Mr. McClain has served on the board of Nine West Holdings from
April 2014 through October 2015, the board and audit committee of
Lands’ End since May 2014 and as a trustee and a member of
the audit and compensation committees of Seritage Growth Properties
since June 2015. Mr. McClain has also held a number of roles at
Avis Budget Group, Inc., formerly Cendant Corporation. He joined
Cendant Corporation in September 1999, serving as the Senior Vice
President, Finance & Corporate Controller until 2006. From July
2006 to 2007, Mr. McClain served as the Chief Accounting Officer of
Avis and Chief Operating Officer of Cendant Finance Holdings. Mr.
McClain previously held leadership roles at Sirius Satellite Radio
Inc. and ITT Corporation. Mr. McClain holds a B.S. in Accounting
from Lehigh University.
Dean (Trey) Byus III
joined Lindblad in 1993 as an
Expedition Leader and since 2009 has served as Lindblad’s
Chief Expedition Officer overseeing programming for
Lindblad’s vessels. Prior to 2009, Mr. Byus served as
Lindblad’s Vice President of Operations and Program
Development, Director of Field Staff & Expedition Technology,
Director of Field Staff and Expedition Leader. Mr. Byus has worked
in regions around the world and has extensive experience in
managing Lindblad’s naturalists, historians, Expedition
Leaders, vessel itineraries and business development, including
working with National Geographic. Mr. Byus holds a B.A. from the
University of Washington.
Richard P. Fontaine
joined Lindblad as Chief Marketing
Officer in July 2013, and oversees all marketing and sales
initiatives, including public relations, communications and
corporate brand positioning efforts. Mr. Fontaine brings more than
25 years of experience in consumer-direct marketing for
highly-regarded lifestyle media and merchandising brands. From
February 1997 until July 2013, Mr. Fontaine served as SVP, Consumer
Marketing for Martha Stewart Living Omnimedia, Inc. Previously, Mr.
Fontaine served in product management/marketing roles at Time
Inc./Sports Illustrated, and MBI, Inc./The Danbury Mint. Mr.
Fontaine holds a B.A. in Economics from Cornell University.
15
J. Tyler Skarda
joined us as Senior Vice President, Marine
Operations in January 2016 and oversees our marine operations and
marine fixed assets. Mr. Skarda brings over two decades of maritime
industry experience, focused on strategy, capital equipment
procurement cost reduction, and shipbuilding/ship operations
process improvement for global maritime companies and their
suppliers. Prior to joining us, Mr. Skarda served as a consultant
with the leading global management consulting firm, A.T. Kearney.
Mr. Skarda started his career in the United States Navy and later
worked in the Office of the Secretary of Defense as a senior
maritime industry analyst prior to leaving the service. Mr. Skarda
holds a B.S. in electrical engineering from California State
University, Sacramento and an M.B.A. from the Fuqua School of
Business at Duke University.

● **WRITTEN PROBLEM A**: List every university named in the executive bios.
The rows that follow have no connection to the executive bios.

● **RECORDS SUPPLIED**:

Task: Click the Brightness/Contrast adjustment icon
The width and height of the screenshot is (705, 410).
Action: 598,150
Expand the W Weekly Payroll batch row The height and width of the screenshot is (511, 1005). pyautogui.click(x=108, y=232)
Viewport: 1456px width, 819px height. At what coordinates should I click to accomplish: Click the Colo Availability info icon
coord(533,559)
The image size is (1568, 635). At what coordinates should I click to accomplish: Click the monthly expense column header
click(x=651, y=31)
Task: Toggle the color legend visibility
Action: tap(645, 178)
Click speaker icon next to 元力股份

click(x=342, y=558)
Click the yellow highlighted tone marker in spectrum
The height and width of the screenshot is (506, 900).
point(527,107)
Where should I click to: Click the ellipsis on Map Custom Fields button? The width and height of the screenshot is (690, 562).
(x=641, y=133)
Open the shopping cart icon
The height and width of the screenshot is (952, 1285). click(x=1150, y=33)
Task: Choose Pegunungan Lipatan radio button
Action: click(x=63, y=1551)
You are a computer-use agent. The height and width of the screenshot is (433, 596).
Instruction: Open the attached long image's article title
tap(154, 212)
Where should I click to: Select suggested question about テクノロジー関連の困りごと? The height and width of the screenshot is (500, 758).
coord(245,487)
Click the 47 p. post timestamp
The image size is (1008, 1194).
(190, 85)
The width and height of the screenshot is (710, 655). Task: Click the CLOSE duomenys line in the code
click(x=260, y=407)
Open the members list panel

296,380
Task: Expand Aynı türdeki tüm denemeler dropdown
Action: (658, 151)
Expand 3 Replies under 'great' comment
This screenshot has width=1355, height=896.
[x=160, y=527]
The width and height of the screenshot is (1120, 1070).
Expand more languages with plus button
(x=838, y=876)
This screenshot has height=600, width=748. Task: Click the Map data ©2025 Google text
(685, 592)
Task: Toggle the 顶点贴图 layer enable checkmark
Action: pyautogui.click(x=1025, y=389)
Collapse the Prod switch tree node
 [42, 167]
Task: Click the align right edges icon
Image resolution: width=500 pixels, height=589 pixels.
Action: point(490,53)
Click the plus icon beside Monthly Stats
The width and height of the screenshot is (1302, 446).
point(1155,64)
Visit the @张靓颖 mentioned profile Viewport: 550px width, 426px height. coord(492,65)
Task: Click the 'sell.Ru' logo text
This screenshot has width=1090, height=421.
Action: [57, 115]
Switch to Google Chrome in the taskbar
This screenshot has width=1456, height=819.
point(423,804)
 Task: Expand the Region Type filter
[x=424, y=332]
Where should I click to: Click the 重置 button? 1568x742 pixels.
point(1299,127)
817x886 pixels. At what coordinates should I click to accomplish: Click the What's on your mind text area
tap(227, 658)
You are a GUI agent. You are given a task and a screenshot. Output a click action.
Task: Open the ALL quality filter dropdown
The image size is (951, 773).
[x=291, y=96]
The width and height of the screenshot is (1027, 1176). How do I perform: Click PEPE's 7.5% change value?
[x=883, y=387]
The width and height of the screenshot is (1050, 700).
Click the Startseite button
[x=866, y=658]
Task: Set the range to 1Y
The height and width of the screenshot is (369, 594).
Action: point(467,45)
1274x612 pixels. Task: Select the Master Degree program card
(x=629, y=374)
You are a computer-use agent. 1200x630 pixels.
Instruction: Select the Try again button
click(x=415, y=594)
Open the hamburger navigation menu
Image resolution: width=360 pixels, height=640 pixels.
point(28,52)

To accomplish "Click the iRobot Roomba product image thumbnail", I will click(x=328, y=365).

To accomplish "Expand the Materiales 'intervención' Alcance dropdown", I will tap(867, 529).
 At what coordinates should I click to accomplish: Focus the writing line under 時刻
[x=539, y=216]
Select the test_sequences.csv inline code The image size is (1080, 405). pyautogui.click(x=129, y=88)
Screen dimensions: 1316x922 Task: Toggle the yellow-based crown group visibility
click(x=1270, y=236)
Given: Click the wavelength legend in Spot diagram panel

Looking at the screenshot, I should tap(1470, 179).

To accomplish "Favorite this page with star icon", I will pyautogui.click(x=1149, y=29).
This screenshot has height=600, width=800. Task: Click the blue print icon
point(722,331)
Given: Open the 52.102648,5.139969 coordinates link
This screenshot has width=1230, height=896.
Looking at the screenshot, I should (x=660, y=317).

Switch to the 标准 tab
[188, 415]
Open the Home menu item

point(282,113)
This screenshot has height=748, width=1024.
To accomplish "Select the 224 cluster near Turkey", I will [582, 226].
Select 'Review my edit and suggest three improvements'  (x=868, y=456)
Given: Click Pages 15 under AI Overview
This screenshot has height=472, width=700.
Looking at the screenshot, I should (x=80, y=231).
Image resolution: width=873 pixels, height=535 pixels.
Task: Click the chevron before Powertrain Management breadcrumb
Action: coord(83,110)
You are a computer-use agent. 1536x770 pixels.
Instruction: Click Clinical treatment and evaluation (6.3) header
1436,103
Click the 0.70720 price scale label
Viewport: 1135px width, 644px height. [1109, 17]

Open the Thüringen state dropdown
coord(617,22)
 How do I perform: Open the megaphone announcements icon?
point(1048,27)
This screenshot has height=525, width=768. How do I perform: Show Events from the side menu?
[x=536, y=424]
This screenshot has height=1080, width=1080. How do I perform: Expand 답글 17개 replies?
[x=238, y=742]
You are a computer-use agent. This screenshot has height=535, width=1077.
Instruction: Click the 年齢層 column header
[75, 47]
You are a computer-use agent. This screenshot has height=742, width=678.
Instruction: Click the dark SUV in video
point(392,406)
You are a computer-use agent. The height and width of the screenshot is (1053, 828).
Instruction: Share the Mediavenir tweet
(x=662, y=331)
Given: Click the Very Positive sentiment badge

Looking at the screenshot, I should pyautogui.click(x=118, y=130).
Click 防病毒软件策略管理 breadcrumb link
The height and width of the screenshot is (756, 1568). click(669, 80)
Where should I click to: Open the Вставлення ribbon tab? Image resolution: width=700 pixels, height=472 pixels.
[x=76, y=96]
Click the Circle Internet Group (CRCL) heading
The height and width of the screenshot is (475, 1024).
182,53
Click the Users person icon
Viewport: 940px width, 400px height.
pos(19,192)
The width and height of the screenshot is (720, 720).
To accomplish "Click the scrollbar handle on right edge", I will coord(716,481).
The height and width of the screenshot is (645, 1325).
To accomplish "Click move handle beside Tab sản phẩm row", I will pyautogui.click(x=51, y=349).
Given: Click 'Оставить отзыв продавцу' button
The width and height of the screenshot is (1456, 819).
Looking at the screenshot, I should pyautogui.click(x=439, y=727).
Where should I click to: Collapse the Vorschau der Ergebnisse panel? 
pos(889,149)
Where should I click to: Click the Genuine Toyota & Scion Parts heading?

● **WRITTEN PROBLEM B**: In the rows, copy word for word from the line with "Screen dimensions: 1316x922" up to and including the line with "will pyautogui.click(x=1149, y=29).".

● **RESPONSE A**: Lehigh University, University of Washington, Cornell University, California State University, Sacramento, Duke University

● **RESPONSE B**:
Screen dimensions: 1316x922 Task: Toggle the yellow-based crown group visibility
click(x=1270, y=236)
Given: Click the wavelength legend in Spot diagram panel

Looking at the screenshot, I should tap(1470, 179).

To accomplish "Favorite this page with star icon", I will pyautogui.click(x=1149, y=29).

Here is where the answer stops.